What does a choice made at 22 have to do with political views decades later?
Getting an Ivy law credential has been recognized as a golden ticket for quite a long time. Once they decided on law, going to Harvard or Yale if possible is just a smart play.
What does a choice made at 22 have to do with political views decades later?
So much for the indoctrination factories thesis!
Choice to go, not attendance.
Indoctrination is massive, but some people can resist peer [and professor] pressure better than others. Of course they intentionally admit only a few non leftists.
Of course they intentionally admit only a few non leftists.
Of course.
There are multiple "JDs" in baseball.
He's James David Vance to me.
Not complicated. Credential chasing is the modern American dream. My working class parents told my brother, sister and I we would go to college - no ifs, ands or buts. I was the first lawyer in the family.
Unlike most of our Mandarin caste, however, these handful of GOP leaders did not forget from where they came and who makes up most of America.

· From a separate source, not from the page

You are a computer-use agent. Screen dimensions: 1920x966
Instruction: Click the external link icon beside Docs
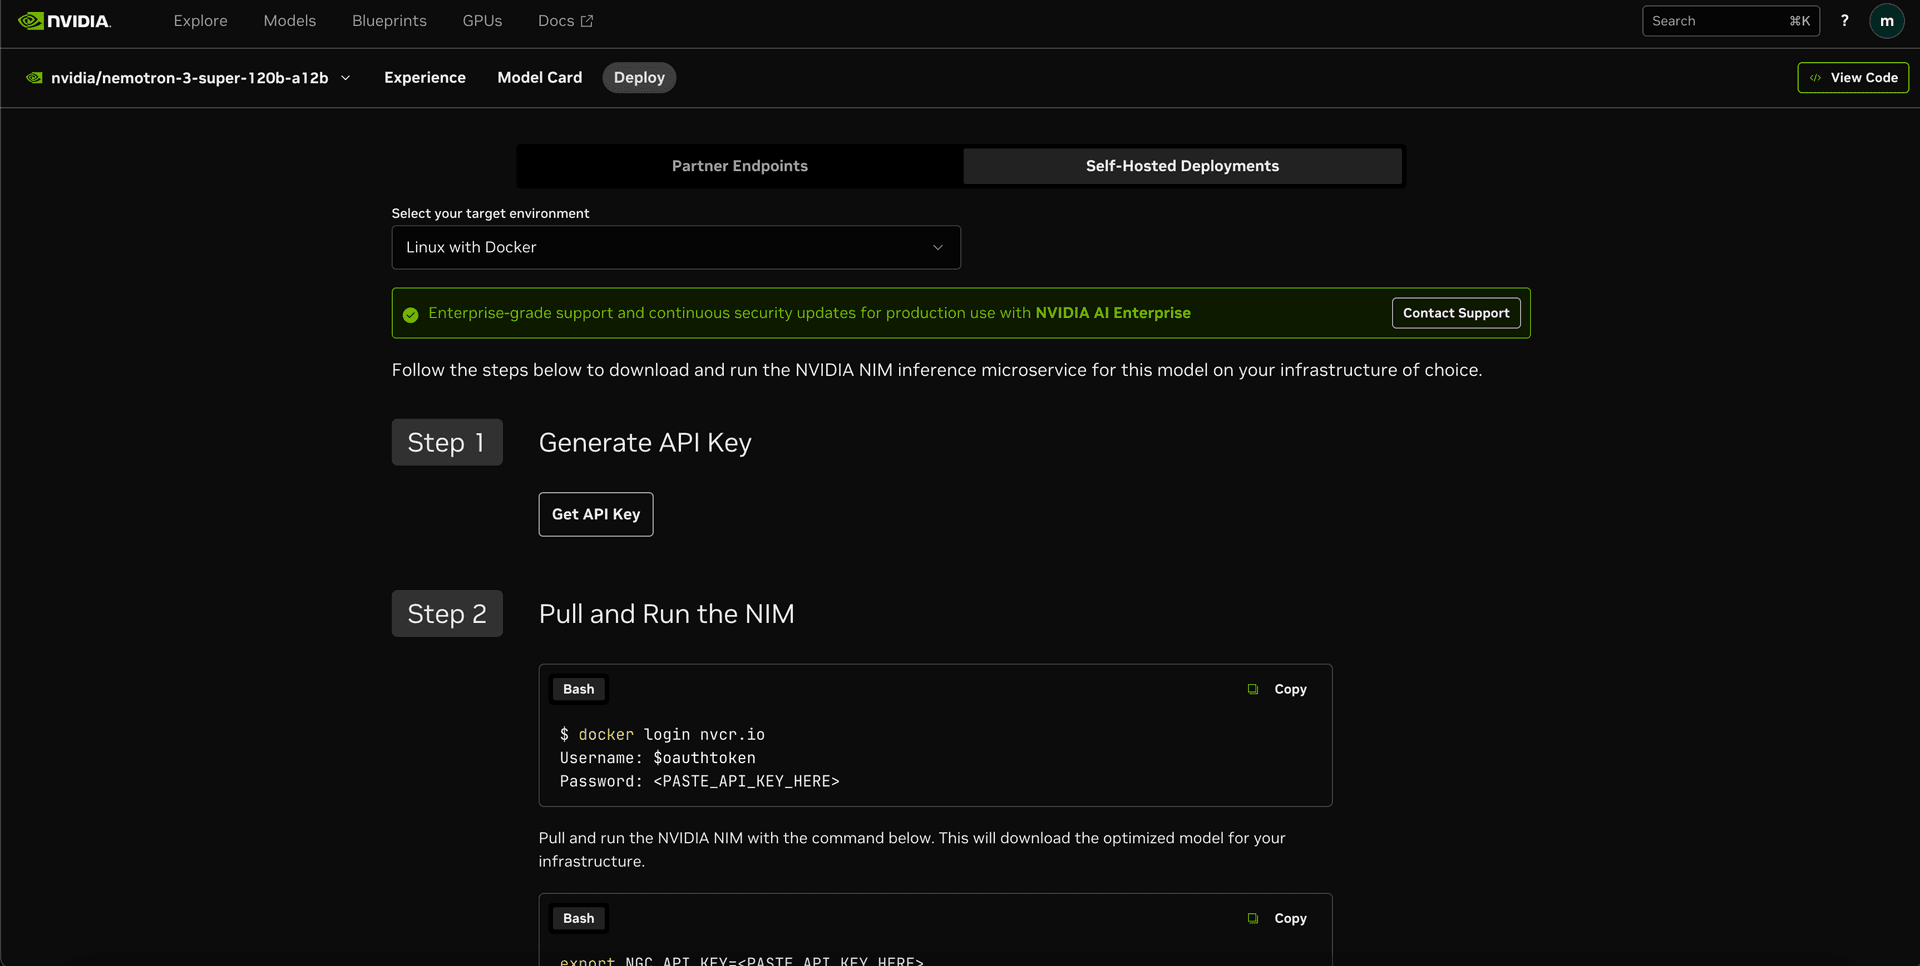588,20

It’s a type with a long history in the United States. Sam Irving, back more than half a century ago, was also a Yale Law graduate. He was famous for his good ol’ boy demeanor and plain folks style, and skilled at presenting himself as just another farmer.

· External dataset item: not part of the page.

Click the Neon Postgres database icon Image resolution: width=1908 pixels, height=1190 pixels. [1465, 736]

Historically, cultural affinity was at least as important as issue positions. The more recent trend has been for the two to become more intertwined.

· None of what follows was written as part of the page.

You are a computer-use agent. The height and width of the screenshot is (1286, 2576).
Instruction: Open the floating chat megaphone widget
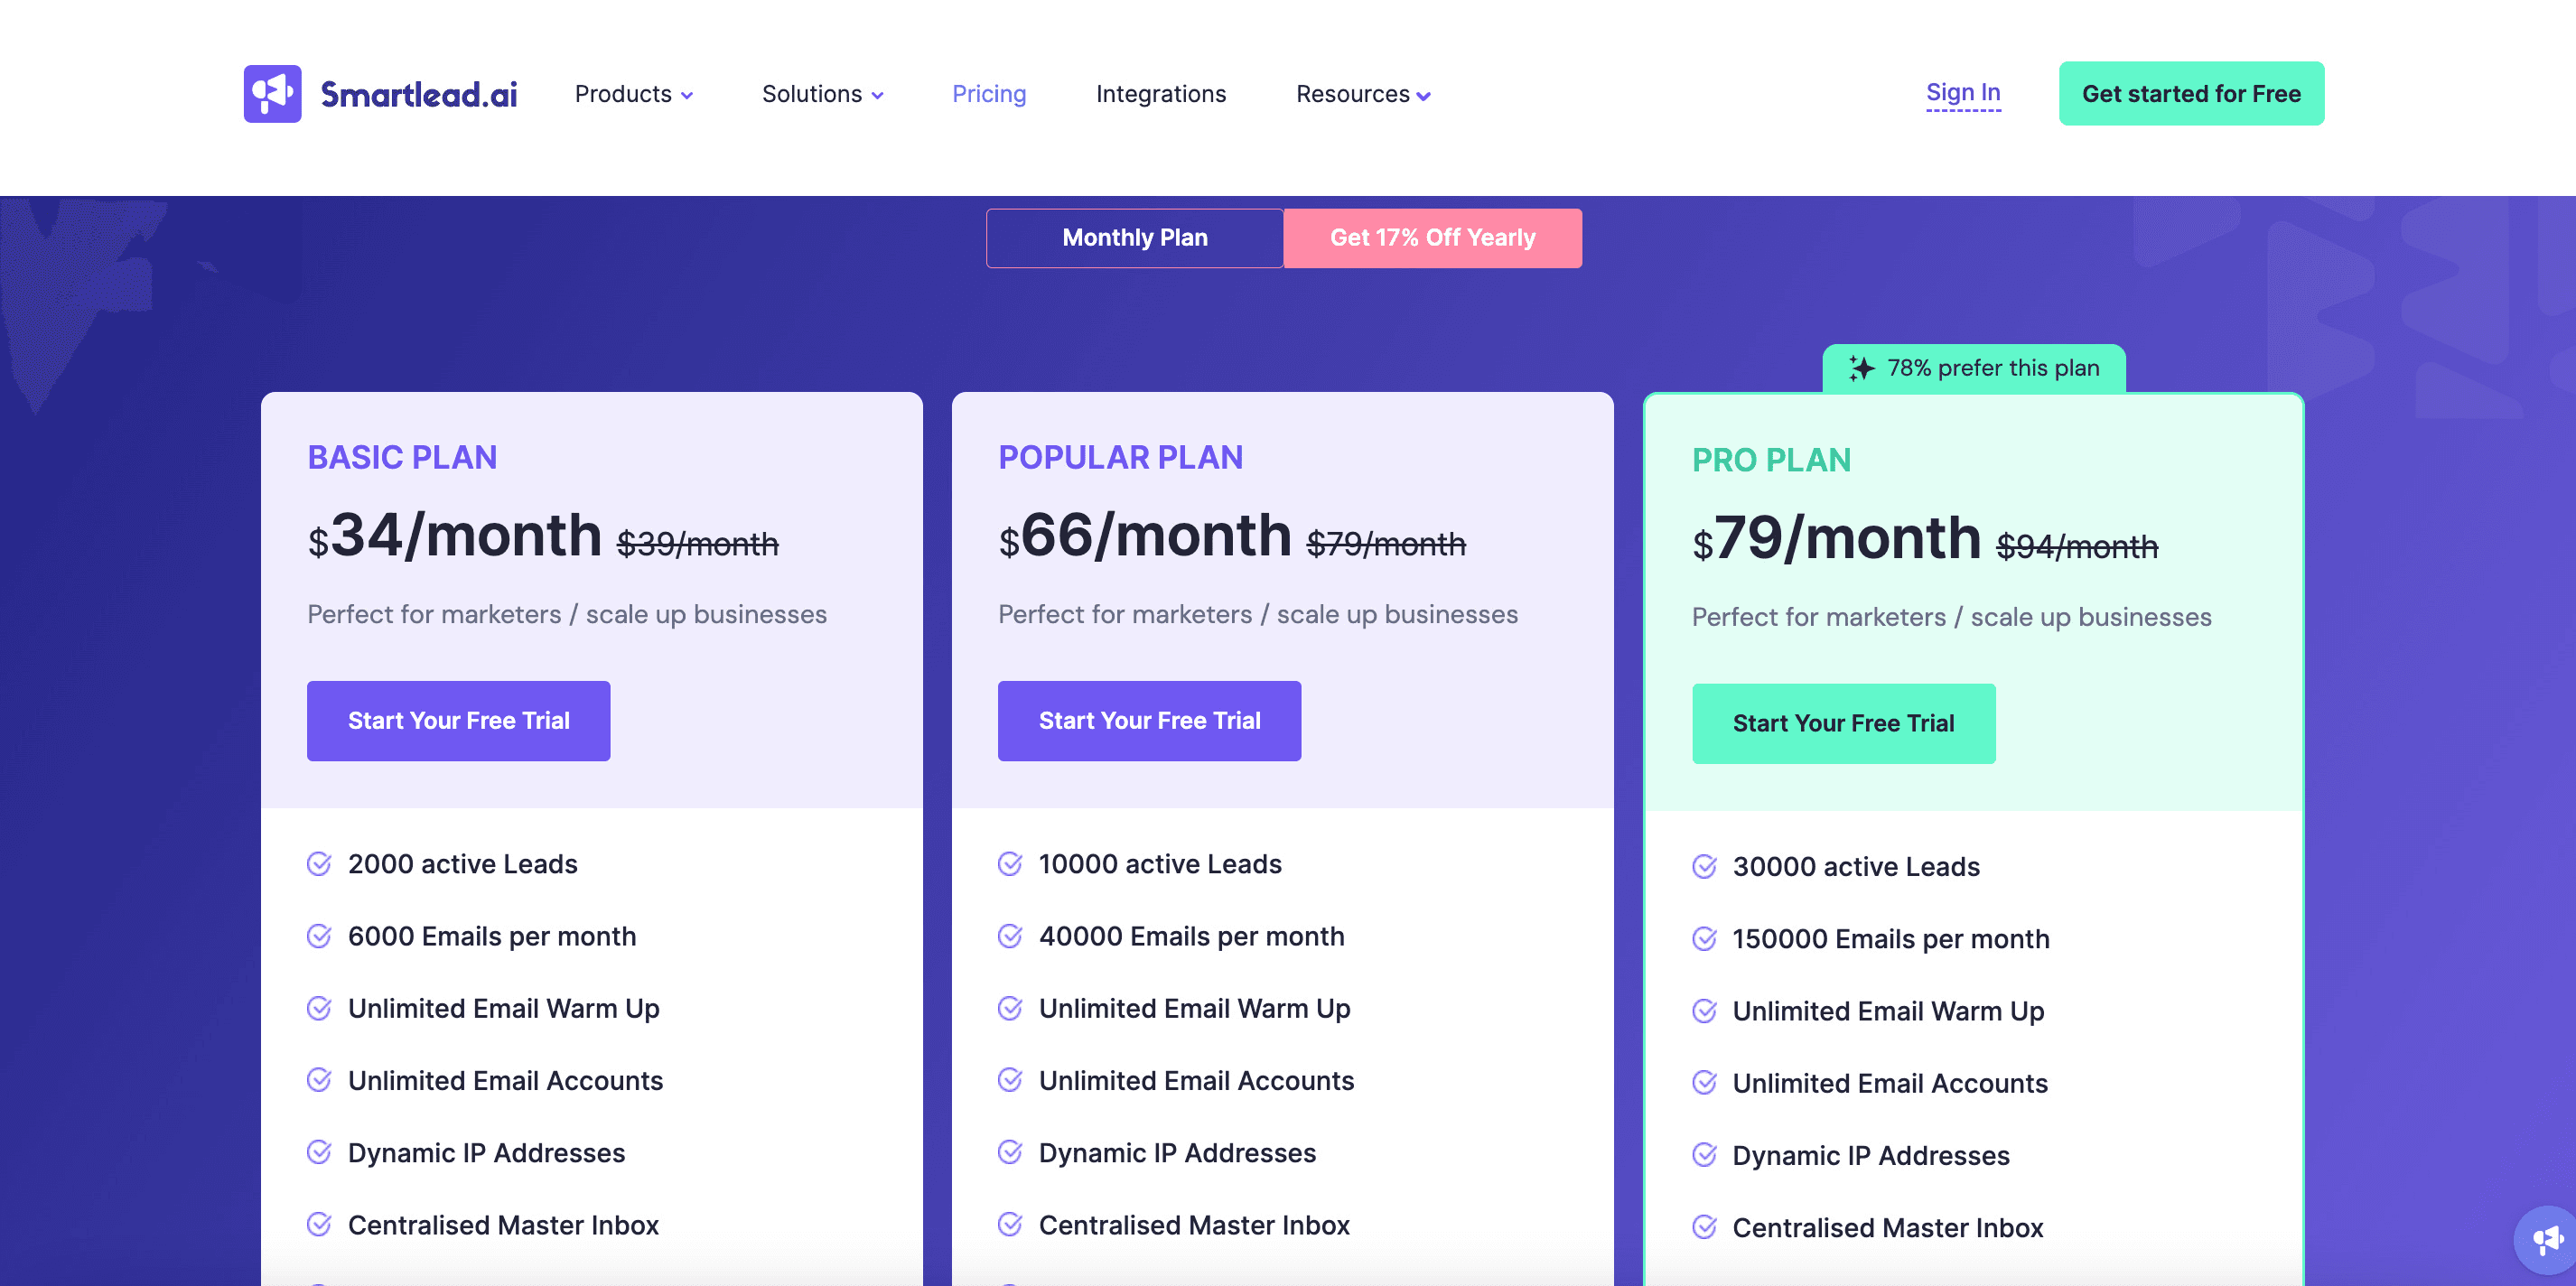pyautogui.click(x=2547, y=1241)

Okay, back to Prof. Kerr's questions:
1. Historically, populist movements usually have been led by members of the elite---the classic example were the Populares in ancient Rome. Often populist leaders with elite backgrounds are seen as renegades by others in the elite, and singled out for particular hatred.
2. Graduates of Harvard and Yale have huge advantages if they wish to move to the top, as Prof. Kerr suggests. It's not only the alumni network, but the more formal assistance. When I undertook the lonely job of seeking an academic position, I used to drool with envy to the support Yale Law School gave its graduates looking for an academic post; my alma mater gave me none ("We just don't do that, Rob.")
3. Another factor is that legal education has become so hierarchical that almost anyone who can get into Harvard or Yale will opt to go there. Smart people gravitate toward the top, and smart people tend to go to Harvard or Yale.
4. As for the military component Prof. Kerr identifies: As I know from my grassroots political experience, Republican activists tend to look very favorably on military service. Veterans have huge advantages over non-veterans in GOP primaries, so you find a disproportionate number of Republican nominees who are veterans. Someone like Vance or DeSantis who has both the Harvard/Yale background and military service enjoys a double advantage if he is a Republican.
5. It is also true that savvy Republicans tend to think of Harvard and Yale as trial by fire: If someone got through that experience and is still a conservative (they think), then he must mean it. Conservatives who haven't gone through that trial may be seen as potentially squishy. Incidentally, I think our experience with Supreme Court justices lends some support to this hypothesis.